Collected data:
================================

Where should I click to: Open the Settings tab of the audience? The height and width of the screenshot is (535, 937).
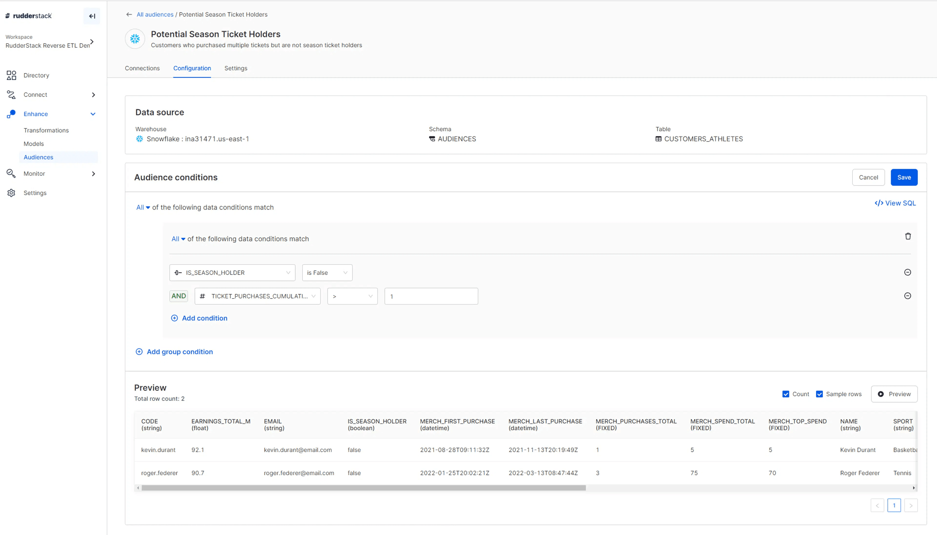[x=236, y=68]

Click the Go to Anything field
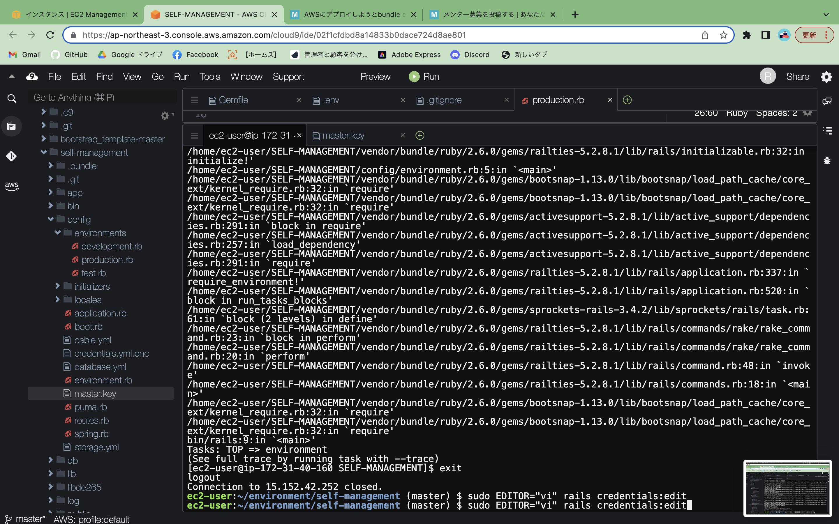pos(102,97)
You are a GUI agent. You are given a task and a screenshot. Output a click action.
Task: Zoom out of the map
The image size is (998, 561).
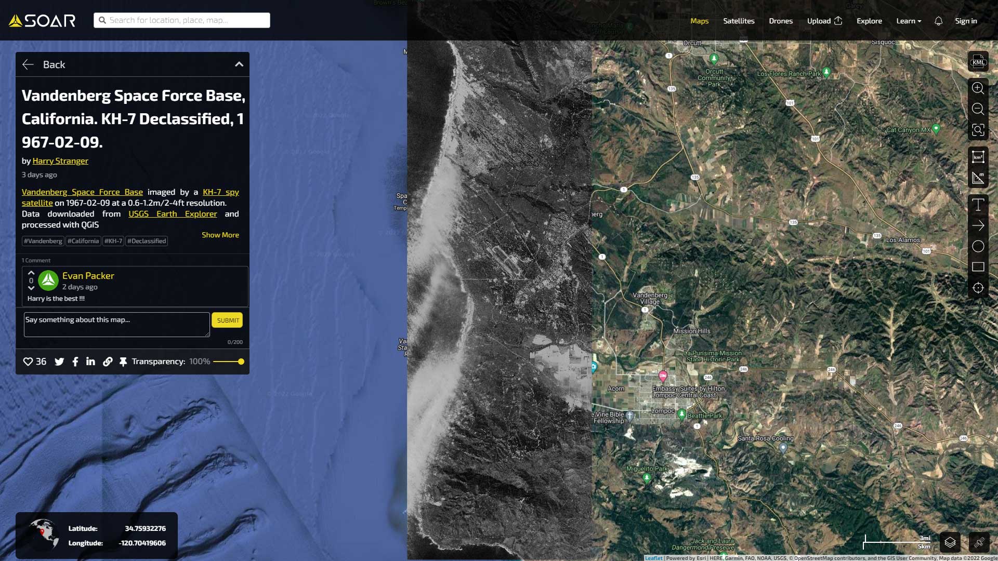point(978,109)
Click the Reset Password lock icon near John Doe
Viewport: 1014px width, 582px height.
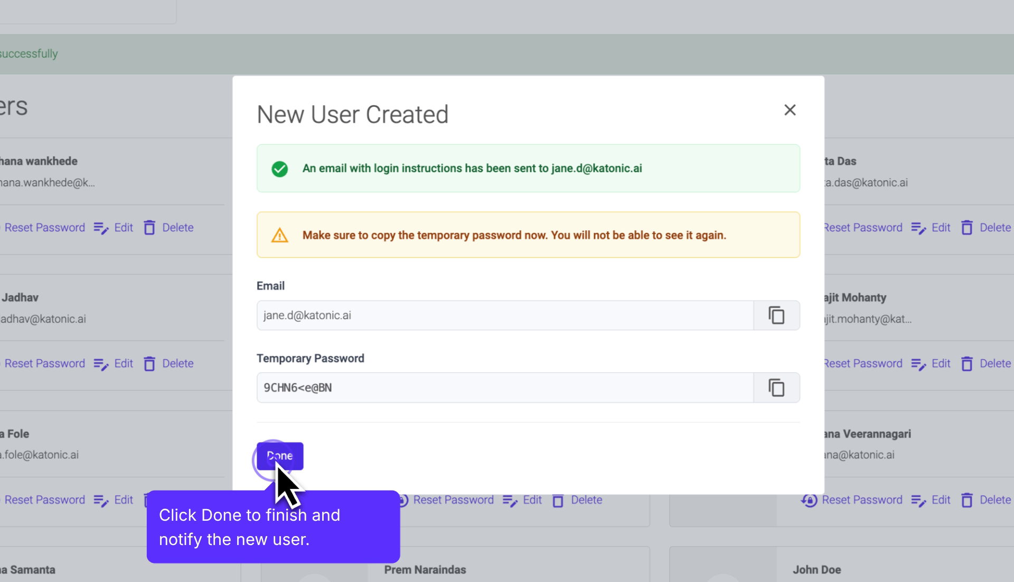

================================

What you are asked to do
Write out a verbatim copy of the lines from the line that contains "Task: Zoom out of the map" through the end of the entries above; pictures are not copied.

Answer space
Task: Zoom out of the map
The image size is (998, 561).
point(978,109)
Click the Reset Password lock icon near John Doe
Viewport: 1014px width, 582px height.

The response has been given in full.